Modern validity frameworks distinguish between three primary types of evidence—content, construct, and criterion-related—each providing different assurance that your hiring decisions rest on solid ground. Understanding these distinctions and how to build evidence for each transforms hiring from intuition-based guesswork into a science grounded in empirical reality.
This matters not only for organizational effectiveness but also for legal compliance and ethical fairness. This article provides a comprehensive guide to validity evidence, empirical benchmarks, and practical implementation strategies.
Validity in employee selection refers to the extent to which a selection tool (test, interview, assessment, or combination of tools) actually measures what it is designed to measure and predicts job-related outcomes. It's not whether a test is reliable—a test can be highly reliable (consistently measuring something) while being completely invalid (measuring the wrong thing).
The relationship is straightforward: A valid selection tool enables hiring better-performing employees, reduces costly turnover, decreases training burden, and supports fair, defensible hiring decisions. Invalid selection tools waste resources on unqualified hires while potentially discriminating against protected groups.

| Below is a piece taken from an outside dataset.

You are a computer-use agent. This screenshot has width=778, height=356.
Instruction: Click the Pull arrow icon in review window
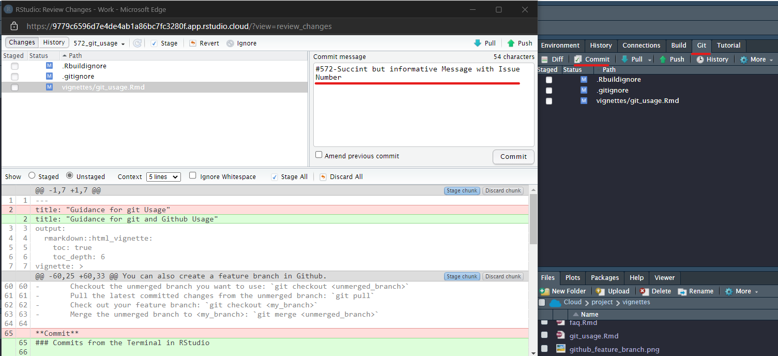[x=478, y=43]
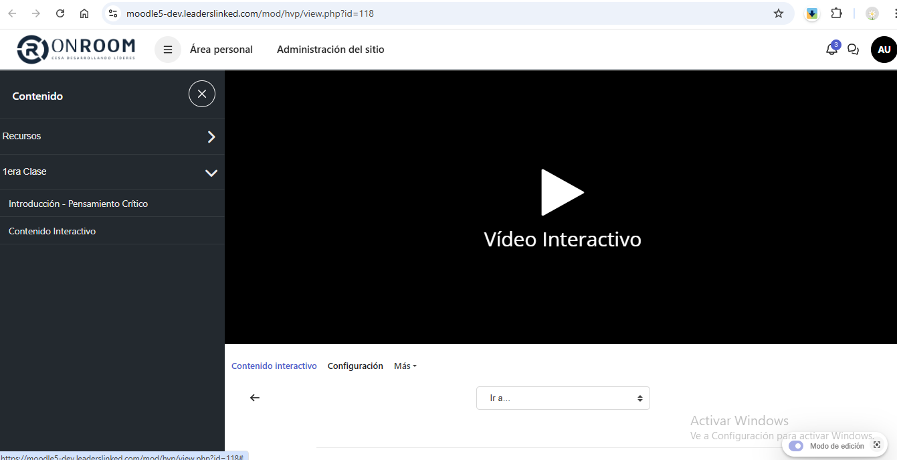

Critical Example: A company uses conscientiousness personality assessments to predict sales performance. Research shows conscientiousness is a valid predictor of general job performance (ρ = .26 across jobs). However, the relationship varies dramatically between incumbent (current employee) samples and applicant samples. A meta-analysis across 35 studies found that conscientiousness-job performance correlations were significantly higher in concurrent validity designs with incumbents (ρ = .27) compared to predictive validity designs with applicants (ρ = .13)—a difference of more than half the effect size.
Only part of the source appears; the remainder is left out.